• [Task to complete]
With pictures omitted, transcribe exactly the lines from the one containing "Instruction: Open the 行业类目 category dropdown" to the end of the records below.

*** Available data

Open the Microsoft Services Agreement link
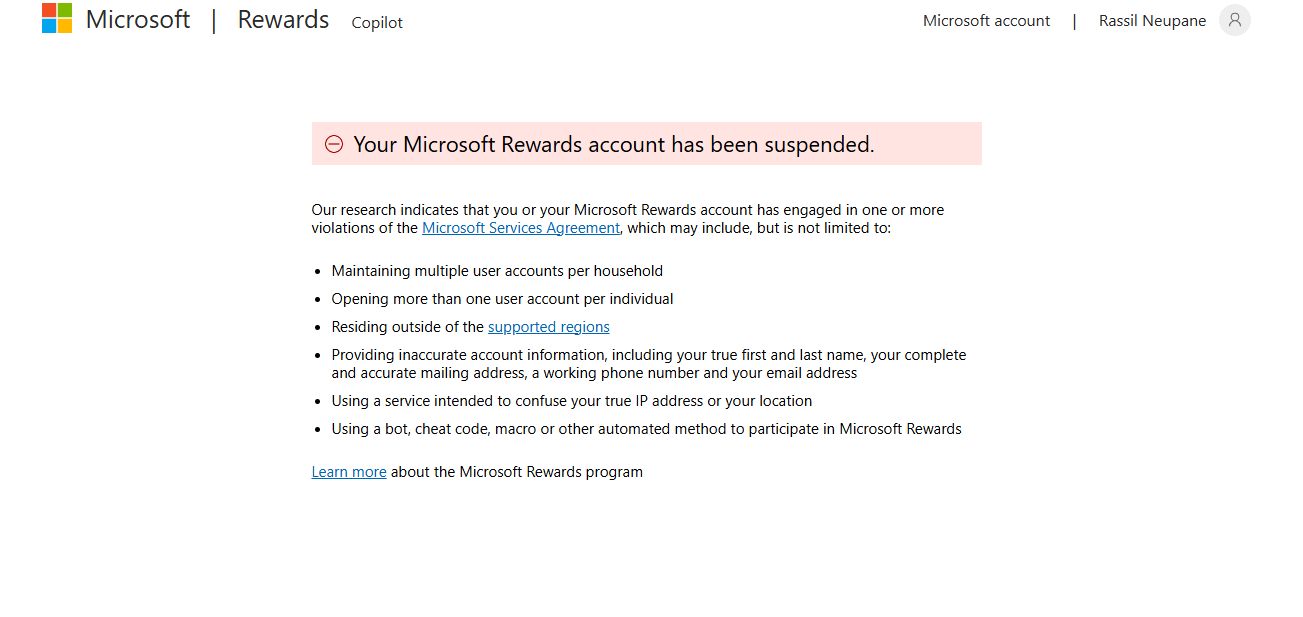Image resolution: width=1303 pixels, height=617 pixels. 521,227
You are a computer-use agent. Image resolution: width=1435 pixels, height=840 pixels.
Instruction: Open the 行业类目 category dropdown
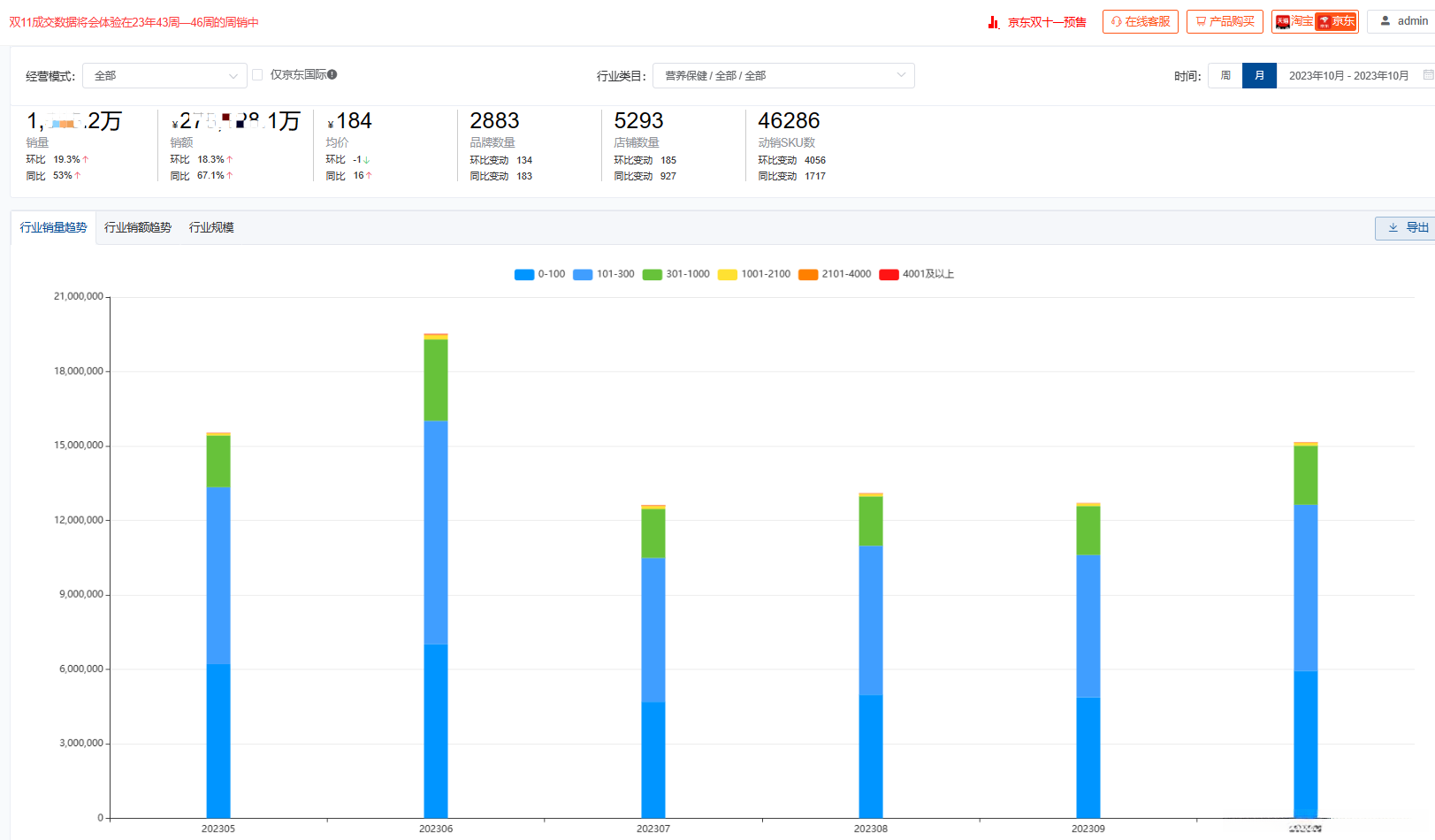pyautogui.click(x=783, y=75)
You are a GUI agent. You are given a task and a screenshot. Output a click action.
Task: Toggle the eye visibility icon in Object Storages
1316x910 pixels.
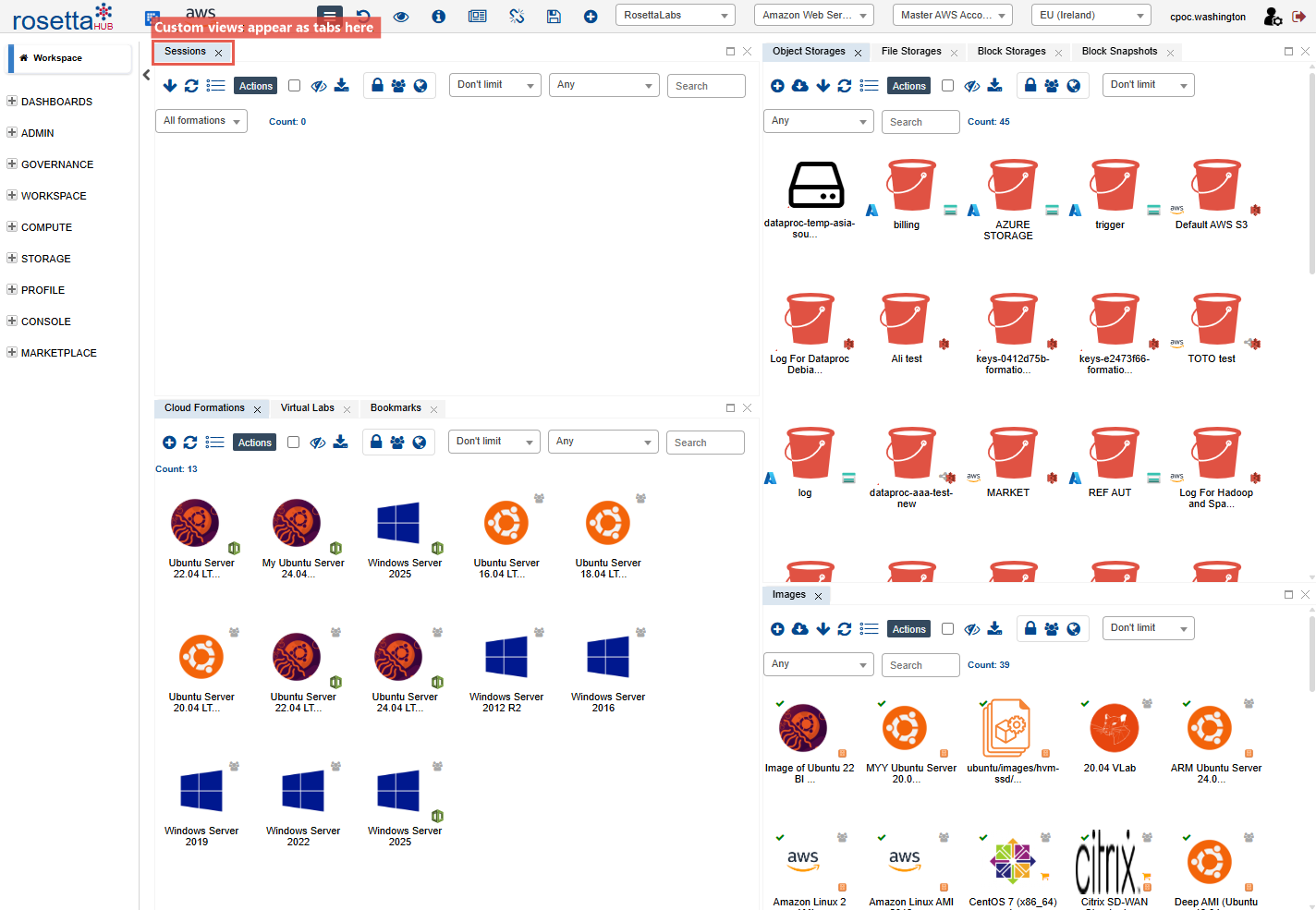(972, 86)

******

• [Written answer]
Instruction: Open the 行业类目 category dropdown
pyautogui.click(x=783, y=75)
You are a GUI agent. You are given a task and a screenshot. Output a click action.
Task: Toggle the eye visibility icon in Object Storages
1316x910 pixels.
(972, 86)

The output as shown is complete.